[[ Task material open ]]
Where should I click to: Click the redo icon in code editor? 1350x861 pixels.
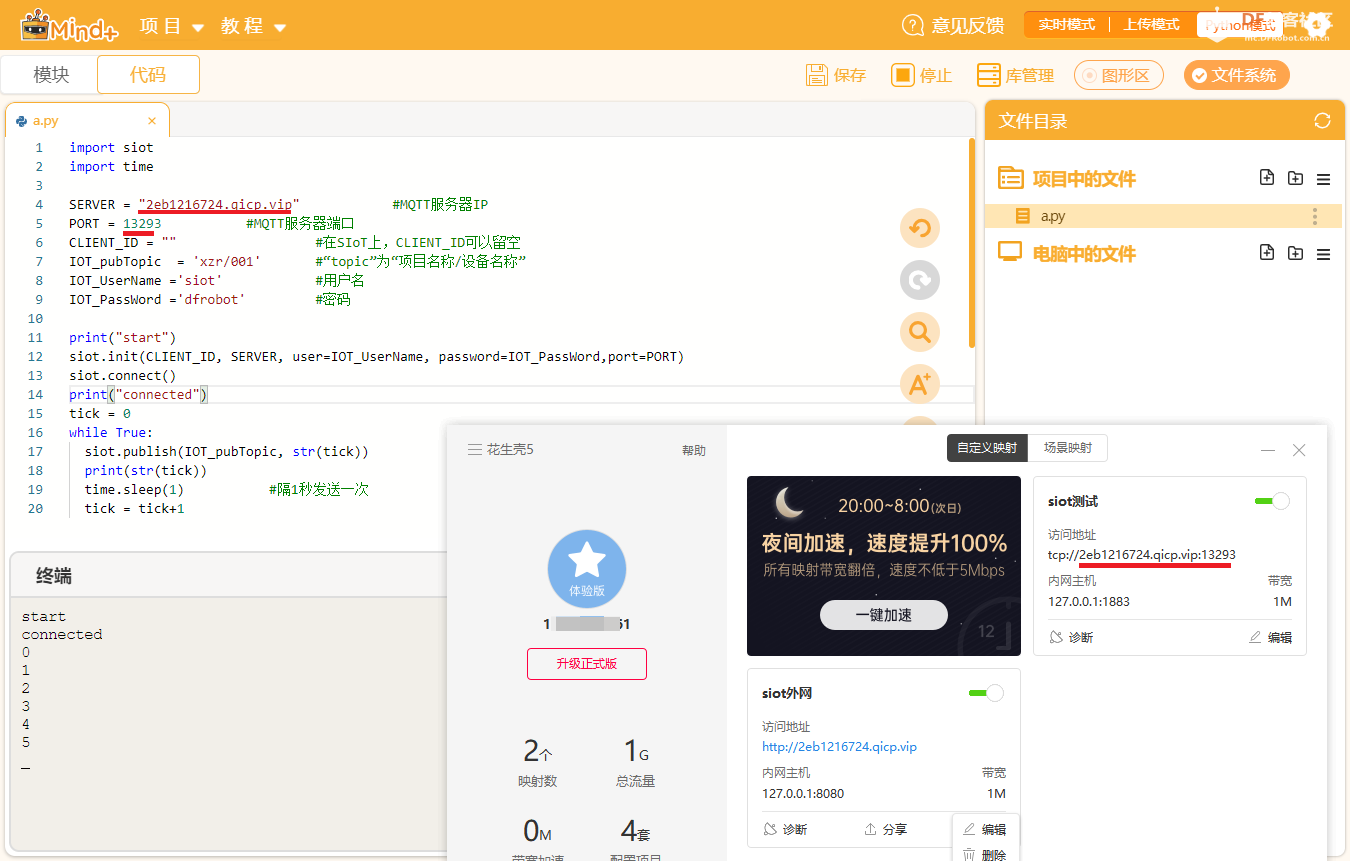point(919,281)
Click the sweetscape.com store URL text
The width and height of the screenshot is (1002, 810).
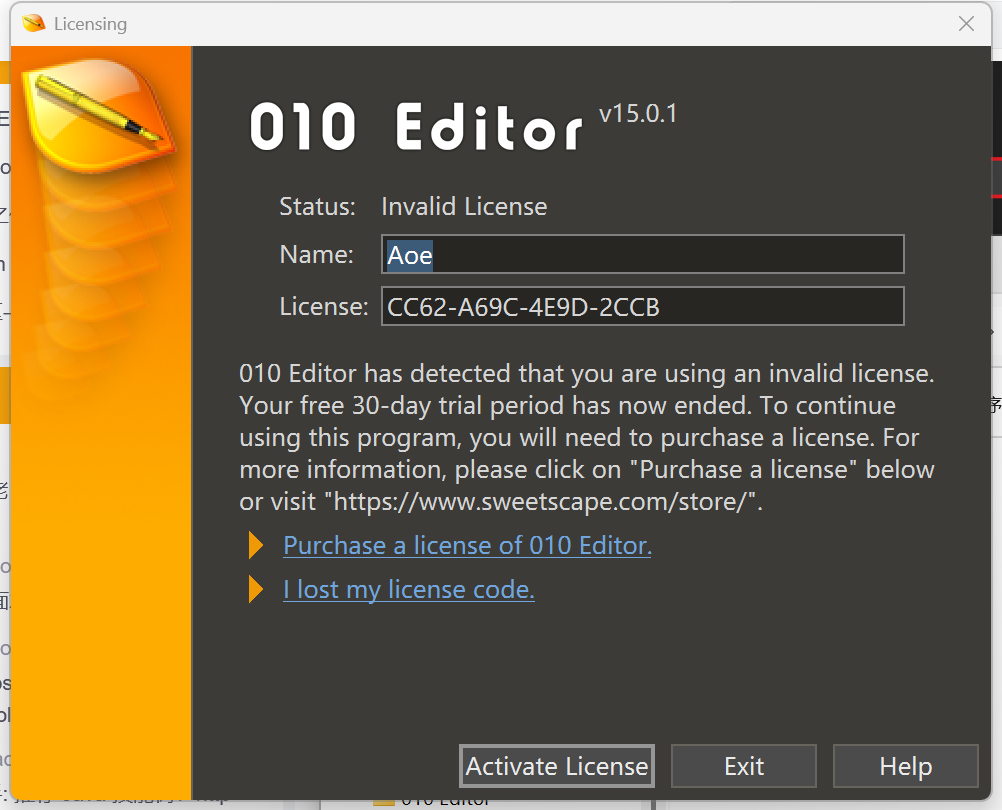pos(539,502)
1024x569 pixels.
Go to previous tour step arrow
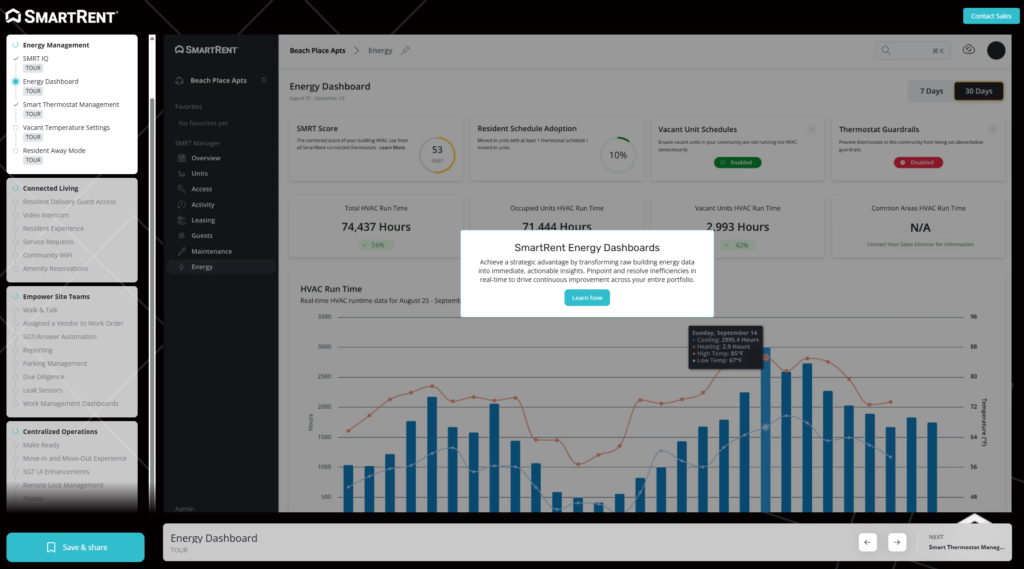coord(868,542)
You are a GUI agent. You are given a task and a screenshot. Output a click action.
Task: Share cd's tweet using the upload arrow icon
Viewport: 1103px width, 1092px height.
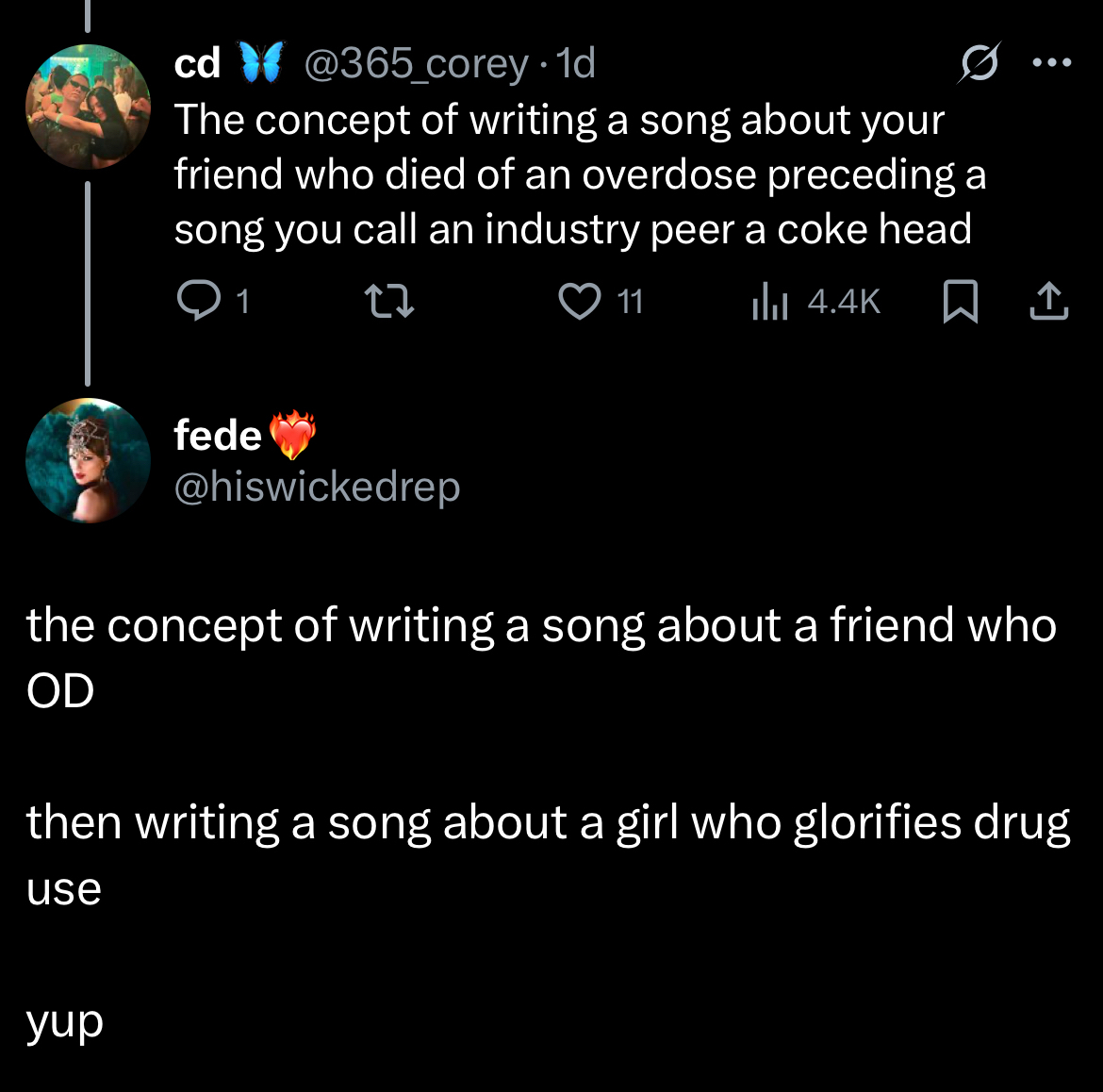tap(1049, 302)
[[ Task material closed ]]
About this exercise.
Without including the pictures, return each record above exactly as it stands.

Written response.
Where should I click to: Click the redo icon in code editor? 1350x861 pixels.
point(919,281)
Click the sweetscape.com store URL text
The width and height of the screenshot is (1002, 810).
pos(539,502)
1024x569 pixels.
Go to previous tour step arrow
coord(868,542)
You are a GUI agent. You are given a task and a screenshot. Output a click action.
Task: Share cd's tweet using the upload arrow icon
Viewport: 1103px width, 1092px height.
tap(1049, 302)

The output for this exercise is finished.